I previously wrote about how my children are not avid readers as well as how they struggled with spelling, but the irony of it all is that they loved to write. It did not matter what type of writing assignment they had, they seemed to enjoy the process of putting their thoughts down on paper and sharing it with me and others. They even had their own blogs (on a now defunct blogging platform specifically for kids) where they wrote about their lives as homeschoolers.

So, what do I think helped them develop this passion for writing? I'd like to say that they saw how much I enjoyed it and they wanted to imitate me, but that would probably be stretching it. I think it was that they are extremely imaginative people who found writing to be an avenue for their creativity.

A few things that we did that I hoped encouraged their desire to write were:

  • •     They kept creative writing journals that they wrote in every day. Each month, I created a writing prompt calendar with a topic to write about each day. This helped prevent the dreaded writer's block and got them thinking about all types of things.
  • •     I would allow them to select the topic to write about when doing reports for other subjects, as long as it was related to the material they were learning about. They were also given liberty as to how to present their findings in a variety of writing formats. For example, when we were studying the Westward Expansion, my son chose to write about the Pony Express in the form of diary entries from the point of view of an Express Rider.
  • •     My children were encouraged to not only write thank you notes but also to write letters to family and friends just for the sake of reaching out to them. My daughter had a pen pal in Canada that she met one year while we were on vacation. She, too, was a homeschooler. They wrote to each other well into their teens.
  • •     We did copywork for every subject. I often let them select (with a little bit of direction) the passage that they would copy. I believed (and still do) that copying the works of others influenced their writing skills, guided them in understanding writing forms, and helped them develop their own writing styles.
  • •     Every year we would put together a Christmas "newsletter" that included their contributions. They would write short stories and poems and illustrate them.
  • •     While I did correct the mechanics of their writing, I focused more on the content of the writing. Many times, the content led to more discussion and research about the topic and helped them gain a better understanding of something.

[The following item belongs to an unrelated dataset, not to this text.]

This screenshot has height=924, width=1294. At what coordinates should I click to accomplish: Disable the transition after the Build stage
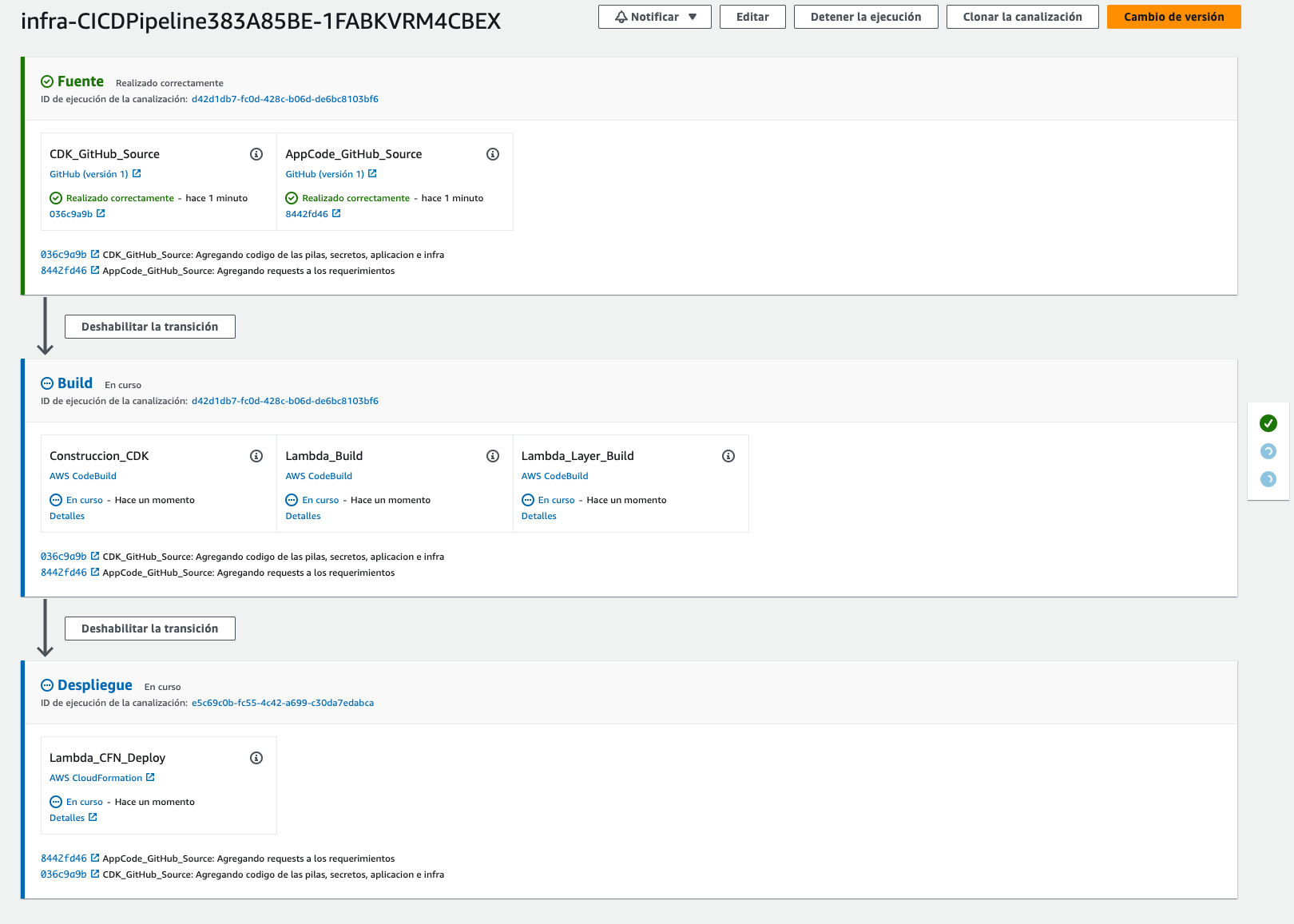coord(149,629)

I also think that by not dwelling fully on the issues with spelling and grammar (there was plenty of that going on elsewhere) they were encouraged to express themselves without a bombardment of critiquing and free to let the creativity flow.



Even though my last homeschooler graduated 7 years ago and for the most part all of their other schoolwork papers have made it to the recycling center, I have kept all of their writing journals (more than 10-years-worth) and many of their other written work. I so enjoy reading through them, seeing how they grew in thought and character as well as how their skills improved.